Trump Picks Muslim American Expert to Lead Covid-19 Vaccine Effort
By Riaz Haq
CA

President Donald Trump has picked renowned Moroccan-born Muslim American immunologist Dr Moncef Slaoui to lead Operation Warp Speed, America's COVID-19 vaccine program. Trump has compared this vaccine effort with the Manhattan Project that developed the atomic bomb in the 1940s.

Dr Slaoui is a highly recognized scientist and a successful leader who has delivered as GSK's head of vaccines. He appears to have more of a can-do entrepreneurial approach to solving problems. He has recently been running a life-sciences VC fund in Philadelphia.
Announcing the appointment, Trump described Slaoui as “one of the most respected men in the world in the production and, really, on the formulation of vaccines.”
Dr Slaoui is an ethnic Berber born in the Moroccan coastal city of Agadir which is famous for its beaches, according to Dr Juan Cole of University of Michigan at Ann Arbor. Dr Cole has hailed Dr Slaoui's appointment in his blog post titled "I guess “Islam” doesn’t Hate us After All: Trump pins hopes for Vaccine on Muslim-American Slaoui".

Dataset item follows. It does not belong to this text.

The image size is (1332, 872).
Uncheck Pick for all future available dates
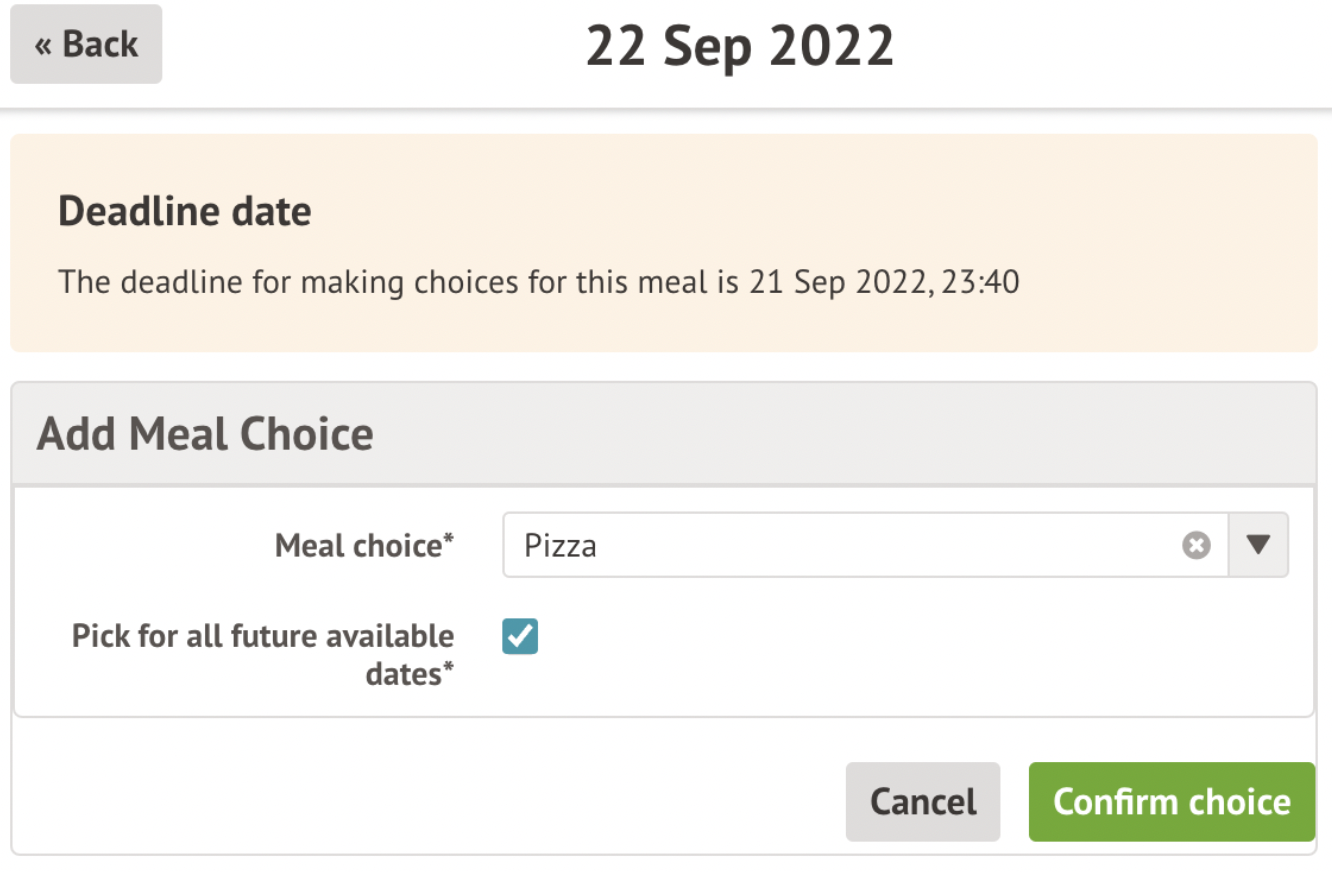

Dr Slaoui is listed as an author of over 100 scientific papers. He worked for 30 years at GlaxoSmithKline (GSK), and for a decade he headed its worldwide Research and Development Department. He also served for two years as chair of GSK Vaccines, notes Yahia Hatim at Morocco World News. Slaoui, a former professor of immunology at the University of Mons, Belgium, said that Operation Warp Speed will make available a few hundred million doses of a COVID-19 vaccine by the end of the year.
There are a large number of Muslim Americans on the frontlines of war against the novel coronavirus. Among them is Dr Syra Madad, Pakistani-American head of New York City’s Health and Hospitals System-wide Special Pathogens Program, who is featured in a 6-part Netflix documentary series "Pandemic: How to Prevent an Outbreak".
Other notable names of Pakistani-American doctors engaged in the fight against Covid-19 are: Dr Saud Anwar in Connecticut, Dr Gul Zaidi in New York and Dr Umair Shah in Texas. Their work has received positive media coverage in recent weeks.
Dr Saud Anwar, a Connecticut pulmonologist and state senator, came up with a ventilator splitter to deal with the shortages of life-saving equipment. Dr Gul Zaidi, an acute-care pulmonologist in Long Island, was featured in a CBS 60 Minutes segment on how the doctors are dealing with unprecedented demands to save lives. Dr Umair Shah was interviewed about his work by ABC TV affiliate in Houston, Texas.